Kassandora returned to the camp with the bundles in her hands. Here someone was watching her too, she could always tell. It wasn’t a menacing gaze like the Jungle, but curiosity. Kassandora wished her gift was as powerful as Fer’s, her sister could pick out a person from a crowd behind her simply based off their intentions. Kassandora’s power simply annoyed her. She was a Goddess, of course people would be watching her.

Kassandora walked to her own tent, in her own camp. There was commotion about. Commotion was always about during construction, Kavaa had basically kicked her out to sleep in the dirt after the day. Kassandora smugly grinned to herself as she looked at Of Health’s camp. Kavaa was simply sour Kassandora was far more popular than her. Two soldiers came up to her. There was no reason to give them ranks yet, two thousand people could be managed by Kassandora herself. There was a woman with them.

Dark haired, in a pale shirt and trekking shorts. Her hands were tied behind her back with rope. The taller soldier spoke first. “This woman was found sneaking into the camp when you were away. She had this.” The man pulled a dagger from his belt and presented it to the Goddess.

“How very dangerous.” Kassandora said sarcastically, she took the dagger and gave it a juggle with a hand. It was finely balanced, obviously something by hands that knew what they were rather than a cheap assassin.

“She refuses to reveal her name and intention, and only says she wishes to speak to you.” The soldier continued. “We searched her, there’s no documents on her either.”

“Lovely.” Kassandora said sourly. She supposed assassins would be sent eventually, but this girl? The Pantheon really had lost its touch. She crouched down to bring her eyes level with the woman’s.
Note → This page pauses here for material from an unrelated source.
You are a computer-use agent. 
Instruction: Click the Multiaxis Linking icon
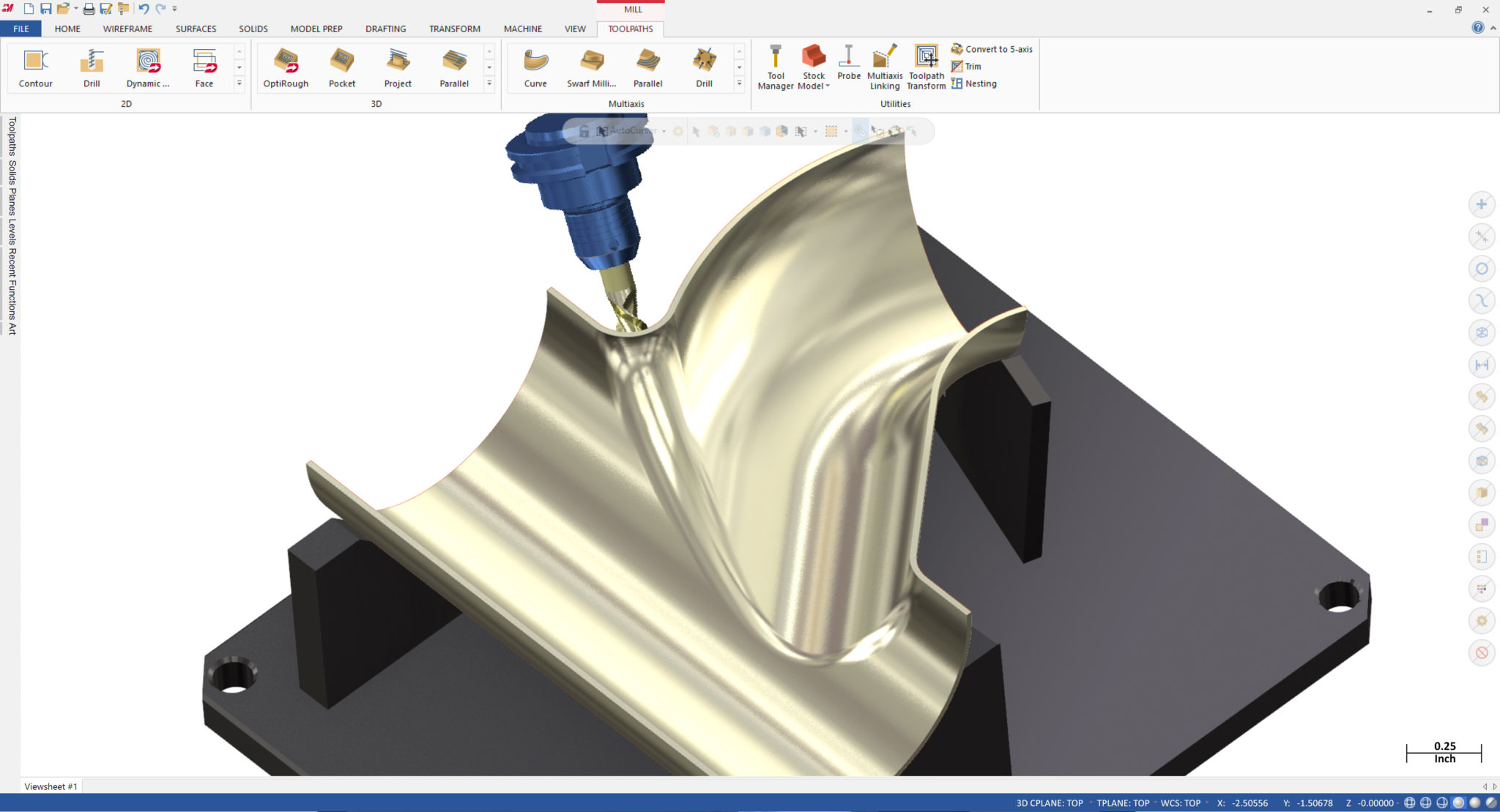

A mixture of excitement and disbelief stared back at Kassandora.

Not an assassin then.

“Who are you?” Kassandora asked.

“I cannot say yet.”

“I’m not here to play games.”

“I have a message.” The woman said. “From someone who knows you.”

“A lot of people know me.” Kassandora replied.

The woman started to speak as if she was reciting something. “War was given a chance, and War gave me a chance.” The woman said nervously and struggled with her bindings as Kassandora contained her shock. Those were words she spoke to bless the men she had chosen to lead Arascus’ armies in the Great War. “He said you would know what it means.”

“I do indeed.” She stood up straight. Who though? One of the elven ones, the humans and dwarves would be long dead by the passage of time. A Tlerin? A Tremari? Iliyal had been talented… “Unbind her.” Kassandora said and the soldiers immediately followed. “I understand you girl. What is your name?”

“Sara Daganhoff. Duchess.” The woman rubbed her arms and winced at the red marks along her wrists. Kassandora looked around the campsite. Around at the hills. They were empty. Then the mountains further ahead. She narrowed her eyes as a figure caught her gaze.

Sometimes, she wished she had Fer’s perfect vision. But sometimes, her own eyes were enough. There were two figures far away watching her, dark from the distance, but she saw them. One of them wore a red cloak Kassandora had personally bestowed upon him.